February 19, 2016
Dragonfly Kites, by Tomson Highway and Julie Flett
Just a week after bringing you a review of My Heart Fills With Happiness, by Monique Gray Smith and Julie Flett, I’m pleased to bring you another beautiful book illustrated by Flett. This one is Dragonfly Kites, written by Tomson Highway, who’s best known for his plays and works for adults (The Rez Sisters, Dry Lips Oughta Move to Kapuskasing, Kiss of the Fur Queen).

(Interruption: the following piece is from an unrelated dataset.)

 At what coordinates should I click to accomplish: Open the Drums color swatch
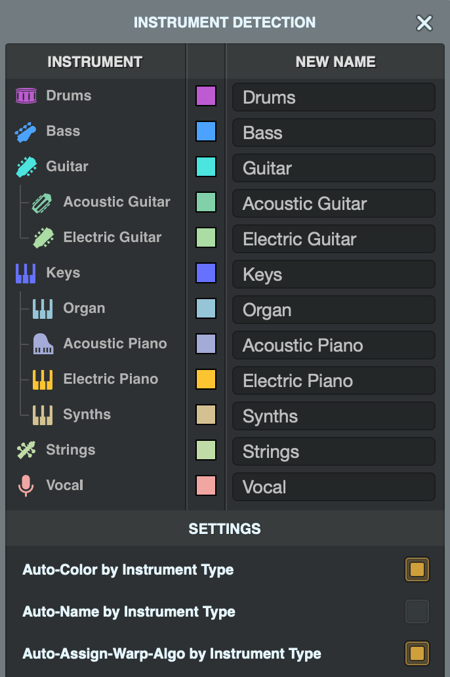point(205,96)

Like Flett’s illustrations, Highway’s story is gorgeous and simple. It features Cody and Joe, who appeared in his previous picture book, Caribou Song (and there is another in the works in this planned trilogy). The boys live with their parents in Northern Manitoba where there are so many lakes they’ve never stayed on the same one twice, and there are “islands and forests and beaches and clear water But no people.”
In this landscape, the boys make their own play, collecting sticks and giving them names, making up stories about the characters they become. (As we read this, I asked my city-dwelling children, “Do we know anybody who’d ever play a game like that?” and they both nodded, smiling at me.)

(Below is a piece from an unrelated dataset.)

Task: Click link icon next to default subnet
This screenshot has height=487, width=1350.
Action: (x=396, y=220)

The story gives Flett the opportunity to do what she does best (and what she’s made a reputation for in books like Dolphin SOS, Wild Berries and Little You): beautiful scenes set in nature, highlighted with bright prints and patterns. Her talent shines in particular with her renderings of the dragon flies of the book’s title, with the gorgeous intricacies of their wings.
Joe and Cody name and play with many animals they encounter in the wild, but the dragonflies are their favourite. They catch the dragonflies in nets and tie threads around their middles, holding the strings with the dragonflies flying like kites. Which is the point at which the book really takes flight, and I’ll own up to googling “dragonfly kites” to find out if this is really something people do, and I don’t think it actually is, but that Highway made me wonder is a testament to this book’s magic. The dragonflies’ flight continuing long after the boys are tucked into bed at night, continuing on in their dreams, and now they’re soaring high with the insects, into the sunset, straight on until morning.
“That was a good one,” said Harriet when the story was over, the flight was done.